> **SUPPLIED TEXT**:
*Well, almost everything!
Exisle Publishing
June 2024
ISBN: 9781922539991
RRP: $37.99

Just a week or so ago, we went to see Inside Out 2. We loved the first one and had been waiting on this one even more, especially The Kid because she was keen to see how Anxiety was handled. We are a family to whom anxiety is no stranger, and particularly K, who struggled with it even as a small person, before we lost her mum (possibly often due to her intellectual impairment and difficulty with interpreting situations etc) but, unsurprisingly, had even more issues with it as she got older.
Now at 19 she has begun to self-regulate it, but is always keen to find out more about it and strategies to knock it. And for her, and other young adults like her, this is just a perfect primer.
It’s written in a very easy-to-understand manner with relatable examples, simple and effective strategies and a touch of humour that makes it all both palatable and accessible. It deals with understanding anxiety, recognising it, the good, the bad and the ugly of it and how to control it – or perhaps, more accurately, how to harness it to make it work in your favour.

In my role as Head of Library, overseeing both secondary and primary students, I have seen the all too visible signs of anxiety and have, on several occassions, called upon our school psychologist to counsel various young people. Certainly, this is an obvious move, but educating young adults about their mental health is also paramount.
Thankfully, it is becoming more and more de rigeur in schools to address this (although our systems continue to impose so much on both students and staff that it’s little wonder the mental health stats are sky-rocketing *face palm*).
Sometimes even casual remarks such as: make sure you turn off your screens earlier rather than later, a good sleep routine is a good idea, incorporate some kind of exercise, all of which are strategies mentioned in this text, are useful and will be taken on board.
In my libraries and at various schools, we’ve also run meditation/yoga sessions, practised mindful breathing, and I still regularly use the Smiling Mind app for 5 min. refocusing/calming on relief – just bluetooth my mini-speaker to my phone and away we go. I also made sure we had a basket of helpful books in a discreet but strategic place, so that kiddos could go help themselves and, even skim in the lunchbreak, without feeling that everyone was watching them take one off a shelf. It’s SO important for our charges to feel safe and protected when they are feeling most vulnerable.
And, as I’ve mentioned elsewhere since seeing the movie, we have a saying now to ‘put Anxiety in the comfy armchair and make her a cup of tea’. Give your kiddos simple strategies and work with them, whenever you can.
Dr Toni Lindsay is a clinical and health psychologist who has been working with both adults and adolescents for over ten years. She works at Chris O’Brien Lifehouse and teaches at the University of Melbourne (Adolescent Medicine) and the University of Sydney Nursing School. This is such an important book for you to have in your collection, whether personal, classroom or library. Recommend it to your school counsellors and parents via newsletters and certainly promote it to your students. You could be the one who helps them to tame their own Anxiety character. Highly recommended for readers from about 12 upwards.

> **AVAILABLE DATA**:

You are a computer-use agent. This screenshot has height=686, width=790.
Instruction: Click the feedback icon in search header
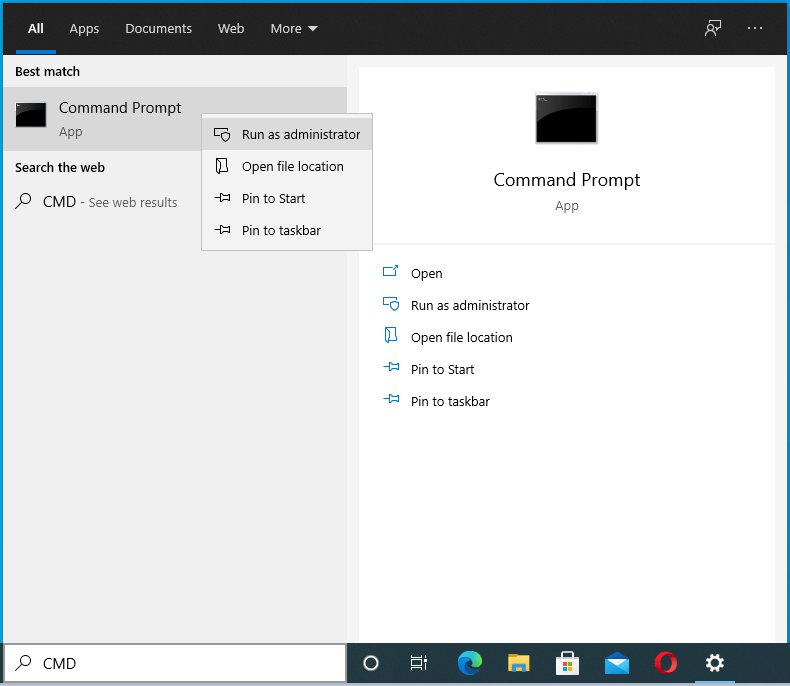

> **WHAT YOU ARE ASKED TO DO**: In the book review, why did the writer put a basket of helpful books in a discreet but strategic place? Please answer in one to three sentences.

> **ANSWER TO THIS PROBLEM**: The writer wanted students to be able to help themselves to the books and even skim them during the lunch break without feeling that everyone was watching them take one off a shelf. The writer considers it very important for students to feel safe and protected when they are feeling most vulnerable.